**Sezione del documento:**
──────────

Vi propongo la lettura di questi due piccoli testi:

«Lo Imperaturi, & Rè nostro Signori mi havi comandatu che io debbia convocari vui altri Signuri di li tri Bracchij [leggi: Bracci] rapresentanti tutto quisto so fidelissimo Regno, & donassi alcuna notitia a Vostra Reverendissima Signuria & a tutti vui altri signuri di li grandi & excessivi dispisi che sua Cesarea Majestà da multi anni in qua havi fattu & continuamenti fà per la conservactioni & tranquillo viviri di soi subditi».
«Prima di ogni cosa bisogna ’nsignari a li picciriddi di farisi lu signu di la Cruci, e avvizzarili a farisillu lu chiù spissu chi po’, e specialmenti quannu vannu a durmiri, quannu si levanu e a lu principiu e a lu fini di lu manciari. Poi cci si ponnu fari spissu li siguenti interrogazioni e ’nsignaricci e faricci ripetiri continuamenti li currispundenti risposti».

Non sto citando da Camilleri. Il primo testo risale al 1528 ed è tratto dalla lettera di convocazione dei tre Bracci («Bracchij» nel testo) del Parlamento siciliano inviata dal viceré Ettore Pignatelli. Il secondo è datato 1764 e fa parte delle raccomandazioni che Francesco Testa, arcivescovo di Monreale dal 1754 al 1773, premette al su catechismo ad uso delle parrocchie siciliane.
Le citazioni potrebbero continuare. Che dire? Il vigatese di Camilleri nasce prima di Camilleri. Elenco alcune delle sue caratteristiche.
Prima e fondamentale caratteristica. È una lingua comprensibile a chiunque conosca l’italiano, indipendentemente dalla regione in cui è nato e dal dialetto che usa. L’imbattersi in parole che non si conoscono (taliari per guardare, addunarsi per accorgersi, cabasisi per … cabasisi, eccetera) capita a chiunque parli una qualsiasi lingua: il significato lo si va a controllare in qualche dizionario o si chiede a chi ne sa di più o, più banalmente, lo si deduce dal contesto discorsivo in cui la parola nuova occorre. Le parole nuove non sono segno di lingua nuova.
Seconda caratteristica. Dietro i testi citati si sente la voce viva di un parlante. Se avete qualche problema di comprensione leggeteli a voce alta e capirete subito. Il vigatese di Camilleri va appunto letto a voce alta. È la tradizione dei contastorie (non cantastorie) che il nostro scrittore agrigentino ha elevato a lingua letteraria.
Terza caratteristica. Non è una lingua depositaria di una cultura popolare. ‘Popolare’ nel senso di separata e/o distante dalla cosiddetta cultura alta. Volete degli esempi? Rileggete il teatro di Martoglio e ne trovate in grande quantità. Popolani parlanti in vigatese e borghesi o aristocratici parlanti in italiano libresco interagiscono tranquillamente senza alcun sostanzile problema comunicativo. Se nascono equivoci sono in grado di chiarirli. Il vigatese, di Camilleri e prima di Camilleri, non è una barriera comunicativa tra i vari ceti sociali.

──────────

**Dati forniti:**
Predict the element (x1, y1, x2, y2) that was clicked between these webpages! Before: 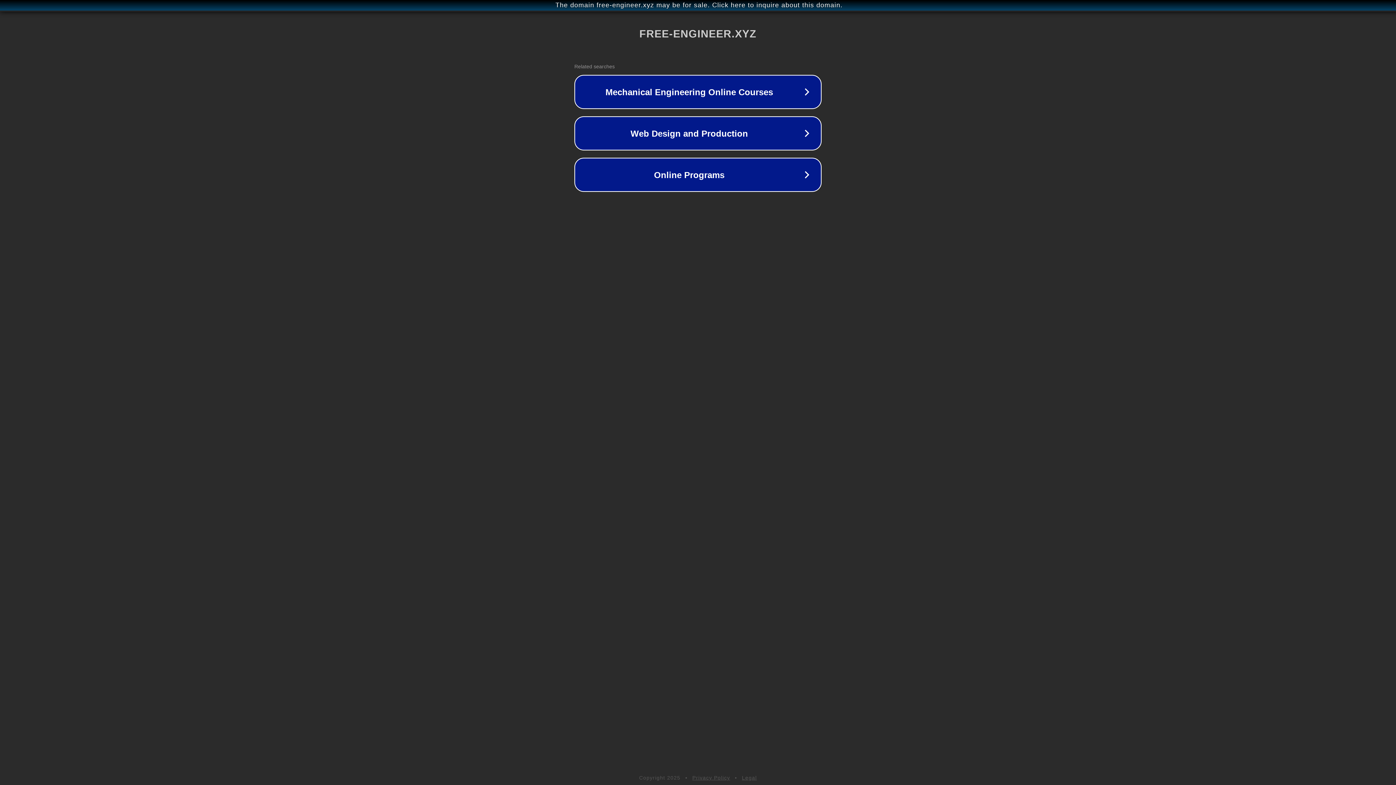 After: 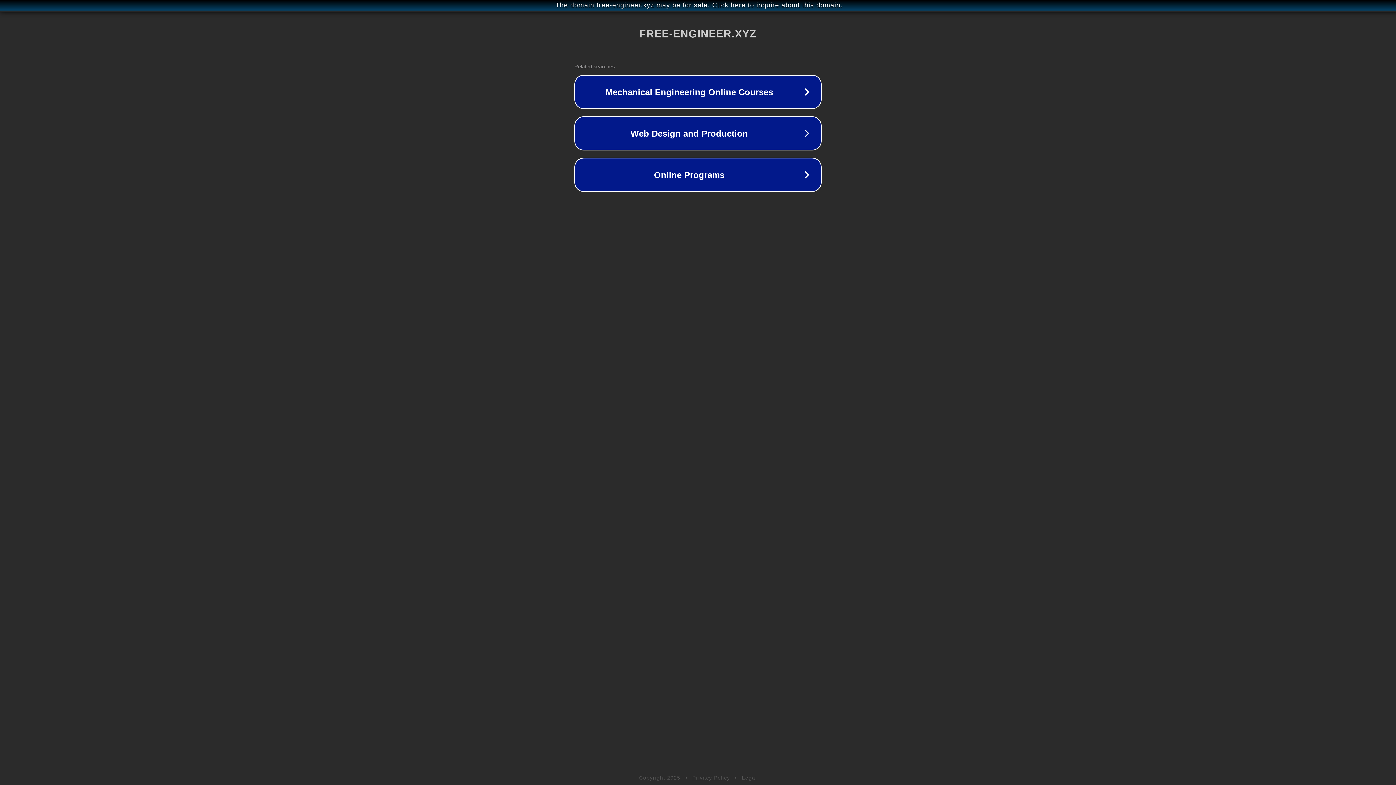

──────────

**Cosa si chiede:**
A: Elenca tutte le persone chiamate per nome nel brano sul vigatese di Camilleri.
B: Prosegui il brano sul vigatese di Camilleri dopo la sua ultima frase.
Le righe non hanno alcun legame con il brano sul vigatese.

**Risultati attesi:**
A: Camilleri, Ettore Pignatelli, Francesco Testa, Martoglio

B:
Prendete il personaggio Mastru Austinu di San Giuvanni Decullatu. Ciabattino e analfabeta, ama parlare citando proverbi e modi di dire dotti («Escusaziu non pitita a cu’ saziu manifesta! (…) veni a dire che àviti la cuda di paglia, osia carboni bagnato», ad esempio) o esprimere il proprio pensiero cantando brani di opere liriche («La donna è mobeli – Di piumi al veento / Muta d’argento – E di pensier … / È sempre misero – cui si nni fida, / Cu’ ci cunfida – Il cardo cor! …», ad esempio).
Ricordo che Martoglio veniva applaudito nei teatri torinesi e romani e che non erano di contenuto folclorico le storie raccontate dai contastorie, attivi ancora nelle piazze siciliane negli anni cinquanta e sessanta del secolo scorso.


Conclusioni? Il vigatese di Camilleri non è siciliano, è più correttamente la variante siciliana dell’italiano comune. Ha un grande precedente letterario. È la continuazione, sapientemente costruita, della lingua parlata dai popolani dei Malavoglia. Come parlano e pensano i pescatori di Trezza? Riproducono il parlato usato da Verga e Capuana nelle loro chiacchierate e ben documentato nei loro epistolari: lingua sintatticamente italiana, lessicalmente piena di parole siciliane ma anche di toscanismi dotti e libreschi.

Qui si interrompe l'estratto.